> _What you should do_:
Copy the stretch from the line containing "of 'User Preferences'." through the line containing "at (742, 307).", substituting "Control Center" for "Quick Settings" and leaving everything else unchanged.

> _Data listing_:
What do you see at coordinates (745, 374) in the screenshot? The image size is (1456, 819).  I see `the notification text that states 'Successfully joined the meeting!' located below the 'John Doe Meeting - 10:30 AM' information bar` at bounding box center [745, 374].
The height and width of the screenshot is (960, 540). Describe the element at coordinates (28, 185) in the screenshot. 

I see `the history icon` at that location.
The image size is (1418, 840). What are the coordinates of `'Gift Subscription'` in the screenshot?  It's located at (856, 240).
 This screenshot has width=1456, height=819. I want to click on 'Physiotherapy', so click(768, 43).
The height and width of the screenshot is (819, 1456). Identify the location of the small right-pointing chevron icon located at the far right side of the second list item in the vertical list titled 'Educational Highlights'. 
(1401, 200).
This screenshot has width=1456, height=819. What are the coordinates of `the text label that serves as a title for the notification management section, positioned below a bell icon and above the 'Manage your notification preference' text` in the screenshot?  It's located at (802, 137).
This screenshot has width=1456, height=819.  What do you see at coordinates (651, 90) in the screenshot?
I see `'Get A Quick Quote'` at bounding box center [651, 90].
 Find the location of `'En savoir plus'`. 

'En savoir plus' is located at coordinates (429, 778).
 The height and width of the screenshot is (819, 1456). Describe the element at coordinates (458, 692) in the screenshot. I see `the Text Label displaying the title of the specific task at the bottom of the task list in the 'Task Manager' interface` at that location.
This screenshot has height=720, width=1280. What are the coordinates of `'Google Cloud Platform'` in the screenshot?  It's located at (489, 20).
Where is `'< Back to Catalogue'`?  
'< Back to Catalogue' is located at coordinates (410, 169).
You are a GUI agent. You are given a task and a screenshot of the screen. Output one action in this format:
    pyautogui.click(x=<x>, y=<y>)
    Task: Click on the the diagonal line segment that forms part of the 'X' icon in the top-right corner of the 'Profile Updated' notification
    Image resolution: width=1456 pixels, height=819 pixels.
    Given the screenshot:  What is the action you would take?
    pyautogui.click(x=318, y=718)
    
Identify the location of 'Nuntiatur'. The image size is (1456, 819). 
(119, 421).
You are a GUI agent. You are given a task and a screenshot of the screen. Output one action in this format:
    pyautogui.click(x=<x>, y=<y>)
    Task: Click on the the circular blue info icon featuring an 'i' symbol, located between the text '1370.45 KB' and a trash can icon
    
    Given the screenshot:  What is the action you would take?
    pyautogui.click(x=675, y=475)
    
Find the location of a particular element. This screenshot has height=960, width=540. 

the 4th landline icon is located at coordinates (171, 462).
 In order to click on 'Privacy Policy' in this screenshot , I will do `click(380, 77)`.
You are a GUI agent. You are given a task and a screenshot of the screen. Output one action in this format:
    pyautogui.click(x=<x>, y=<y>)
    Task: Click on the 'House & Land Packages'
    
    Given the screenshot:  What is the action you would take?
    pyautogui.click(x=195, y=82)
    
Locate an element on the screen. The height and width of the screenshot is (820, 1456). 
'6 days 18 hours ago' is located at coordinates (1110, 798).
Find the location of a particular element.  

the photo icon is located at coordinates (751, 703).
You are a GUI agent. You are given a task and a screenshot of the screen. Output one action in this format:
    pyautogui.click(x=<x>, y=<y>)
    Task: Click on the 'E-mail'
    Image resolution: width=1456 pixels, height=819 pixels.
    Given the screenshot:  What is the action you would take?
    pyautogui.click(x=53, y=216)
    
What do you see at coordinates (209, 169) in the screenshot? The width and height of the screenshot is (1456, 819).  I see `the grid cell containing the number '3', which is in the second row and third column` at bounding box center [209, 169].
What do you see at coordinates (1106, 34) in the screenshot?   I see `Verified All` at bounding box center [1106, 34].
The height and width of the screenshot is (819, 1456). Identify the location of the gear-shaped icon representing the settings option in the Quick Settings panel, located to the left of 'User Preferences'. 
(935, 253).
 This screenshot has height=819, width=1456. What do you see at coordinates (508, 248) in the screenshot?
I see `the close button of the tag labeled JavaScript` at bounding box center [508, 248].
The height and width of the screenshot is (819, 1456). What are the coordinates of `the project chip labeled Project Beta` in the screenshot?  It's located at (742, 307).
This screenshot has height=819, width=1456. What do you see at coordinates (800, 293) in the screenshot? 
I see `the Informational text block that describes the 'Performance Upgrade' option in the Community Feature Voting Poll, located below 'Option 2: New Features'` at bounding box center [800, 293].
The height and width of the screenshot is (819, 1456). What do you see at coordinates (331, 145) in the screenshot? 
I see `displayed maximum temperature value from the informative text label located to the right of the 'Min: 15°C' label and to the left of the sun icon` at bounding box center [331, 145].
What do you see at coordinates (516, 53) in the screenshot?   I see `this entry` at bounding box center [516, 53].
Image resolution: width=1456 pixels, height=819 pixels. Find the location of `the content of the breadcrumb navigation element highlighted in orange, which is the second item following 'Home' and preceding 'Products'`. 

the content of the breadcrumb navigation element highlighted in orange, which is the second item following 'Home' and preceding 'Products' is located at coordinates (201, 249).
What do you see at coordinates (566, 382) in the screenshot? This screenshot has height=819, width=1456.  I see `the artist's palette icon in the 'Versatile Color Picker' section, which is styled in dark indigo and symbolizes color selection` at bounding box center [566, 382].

> _Solution to this problem_:
The height and width of the screenshot is (819, 1456). Identify the location of the gear-shaped icon representing the settings option in the Control Center panel, located to the left of 'User Preferences'. 
(935, 253).
 This screenshot has height=819, width=1456. What do you see at coordinates (508, 248) in the screenshot?
I see `the close button of the tag labeled JavaScript` at bounding box center [508, 248].
The height and width of the screenshot is (819, 1456). What are the coordinates of `the project chip labeled Project Beta` in the screenshot?  It's located at (742, 307).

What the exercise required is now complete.